Minister of state for housing Esther McVey has pledged to clampdown on illegal development, particularly on green belt sites.
In a speech that has just been published, but which was delivered by McVey at the Resi Convention in Newport, she stressed the government’s commitment to delivering 300,000 new homes a year from the mid-2020s onwards.
Setting out the scale of the problem, McVey said: “Since the mid-1990s, house prices have risen to eight times, 10 times, 12 times, in some of the most expensive parts of this country 44 times the actual income of someone, that cannot be right.”
While some MPs have called for the government to reclassify “scrappy” plots of land that have been “wrongly” designated as green belt, McVey’s emphasis was on protecting this land.
She said: “We also need to focus on Brownfield sites – what are we doing there? Are we doing enough there? Are we building enough homes there?

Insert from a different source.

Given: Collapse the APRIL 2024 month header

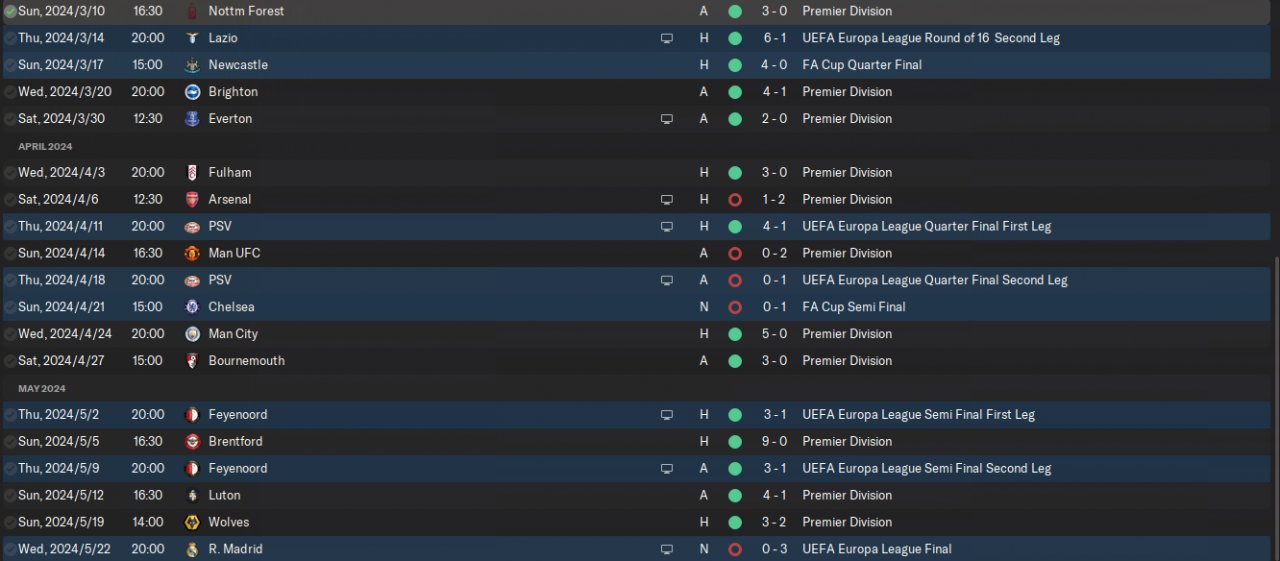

“Because greenfield land, greenfield sites, should not be what we turn to, not what we look at first.
“Every blade of grass must be looked at before it is changed – and it is only in the most exceptional circumstances we turn there and I can announce today councils will receive a share of nearly £2m to crackdown on illegal development, including in the green belt.”
McVey said the money would be used to fund enforcement officers, technology and legal costs.
She outlined different initiatives through which the government is planning to tackle the housing crisis, including shared ownership, Rent to Buy, Right to Buy, Right to Build and the development of modular housing.
McVey said she wanted the UK to become a world leader in housebuilding and talked enthusiastically about new technology that is being deployed in this area.
She said she envisaged establishing a “Centre for Construction Excellence” in the North to pioneer new techniques and create jobs in architecture and construction.